Мог ли знать Жан-Ришар, что спустя еще три дня, шестнадцатого мая, будет арестована его младшая дочь Франс? Она была химиком. Ее забрали в Сорбонне в лаборатории: она изготовляла взрывчатые вещества для партизан. Франс увезли в Германию. Больше она не вернулась: с ней расправился палач. Был казнен также ее муж. Немного позже арестовали сына Жан-Ришара Мишеля и его невесту. Вся семья была в Сопротивлении. Потом немцы арестовали мать Жан-Ришара, старуху восьмидесяти шести лет. Они сожгли ее в печах Освенцима. Для немецких фашистов она была не старой матерью большой и героической семьи, а всего лишь старой еврейкой и матерью евреев.

Я не знал, известно ли было супругам Блок о трагедии их семьи. Они ничего.не говорили мне об этом. Все дошло до меня уже после их отъезда.
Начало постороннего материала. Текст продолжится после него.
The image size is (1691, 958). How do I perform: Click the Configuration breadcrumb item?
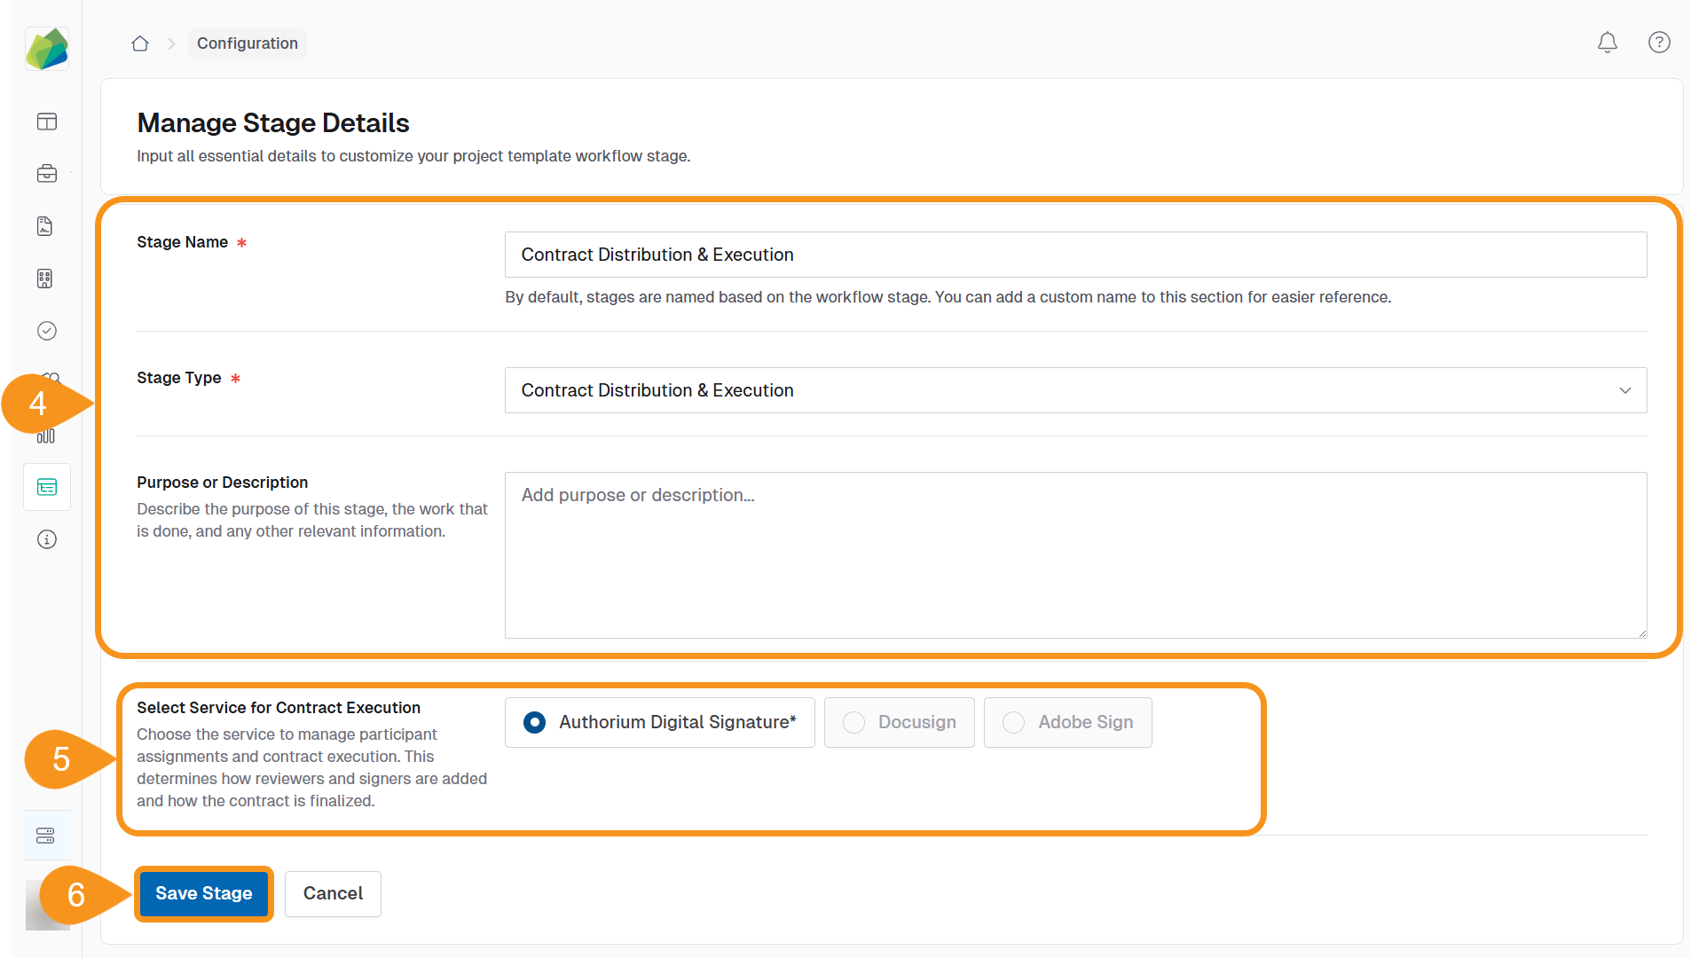click(247, 43)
Жан-Ришар умер в Париже в 1946 году. Один наш общий друг сказал мне:

— Он умер от горя.

Жан-Ришар был борец. Его жена была достойной женой борца. Оба понимали, что все их близкие, оставшиеся во Франции, — заложники и могут погибнуть. Я уверен, что, думая об этом, оба они хотели только одного: чтобы их дети не были пассивными заложниками, чтобы они боролись.

И они боролись.

Однажды, по дороге на фронт, я остановился в Киеве. Город был только что освобожден. На улице продавались французские сигареты, вероятно остатки немецкого наследства.

Я вспомнил о Жан-Ришаре и купил для него пачку.

Он очень обрадовался скромному подарку.

Я думал, это радость курильщика. Но нет.

Когда сигареты были выкурены, Жан-Ришар кнопками приколол обертку к стене у своей постели. Обертка была голубая, как небо Франции, его далекой, оскорбленной, но все же великой и любимой родины.